The company slashed its outlook for the full fiscal year amid softened demand for its exercise equipment and ongoing supply chain challenges. 

"We anticipated fiscal 2022 would be a very challenging year to forecast, given unusual year-ago comparisons, demand uncertainty amidst re-opening economies, and widely-reported supply chain constraints and commodity cost pressures," Chief Executive Officer John Foley said in a letter to shareholders. 

A slower-than-expected start to the second quarter and "challenged visibility" in the near term led the company to lower its expectations, Foley said. 

Here's how Peloton did in its fiscal first quarter compared with what analysts polled by Refinitiv were expecting: 

  • Loss per share: $1.25 vs. $1.07 expected 
  • Revenue: $805.2 million vs. $810.7 million expected

For the three-month period ended Sept. 30, Peloton reported a net loss of $376 million, or $1.25 per share, compared with net income of $69.3 million, or earnings of 20 cents a share, a year earlier. Analysts had been looking for Peloton to post a loss of $1.07 per share. 

Revenue grew 6% to $805.2 million from $757.9 million a year earlier, missing estimates for $810.7 million. 

That marked a significant slowdown from the 250% sales surge that Peloton booked in the first quarter of 2020, when consumers were eager to get their hands on at-home bikes to workout when gyms were closed. 

Sales of connected fitness products, including its Bikes and Treads, fell 17% to $501 million. Subscription revenue grew 94% to $304.1 million. Connected fitness sales accounted for 62% of Peloton's business in the quarter. 

Peloton counted 2.49 million connected fitness subscribers at the end of the three-month period, up 87% year over year. Connected fitness subscribers are people who own a Peloton product and also pay a monthly fee to access the company's digital workout content. 

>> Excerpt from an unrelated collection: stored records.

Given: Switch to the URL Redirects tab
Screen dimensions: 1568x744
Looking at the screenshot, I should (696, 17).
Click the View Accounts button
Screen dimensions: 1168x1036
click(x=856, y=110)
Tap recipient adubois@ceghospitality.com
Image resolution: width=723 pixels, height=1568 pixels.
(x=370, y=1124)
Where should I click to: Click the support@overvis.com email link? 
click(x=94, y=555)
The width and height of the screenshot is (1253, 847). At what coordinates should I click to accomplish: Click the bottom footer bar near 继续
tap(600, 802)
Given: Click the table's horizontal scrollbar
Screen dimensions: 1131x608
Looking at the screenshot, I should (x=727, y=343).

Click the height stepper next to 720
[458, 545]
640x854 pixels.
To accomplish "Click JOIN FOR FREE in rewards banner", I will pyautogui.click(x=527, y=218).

Its entire member base, which includes digital-only subscribers, totaled 6.2 million. 

Average net monthly connected fitness churn, which Peloton uses to measure retention of connected fitness subscribers, ticked up to 0.82% from 0.73% in the prior quarter. 

Connected fitness subscribers completed 16.6 workouts per month, on average, a drop from 20.7 workouts a year earlier.

Sales and marketing expenses surged 148% to $284.3 million, representing roughly 35% of revenue. The company has poured dollars into advertising its now less-expensive Bike product and Tread treadmill machine. The latter was just recently put back on sale in the U.S. following a widespread recall. 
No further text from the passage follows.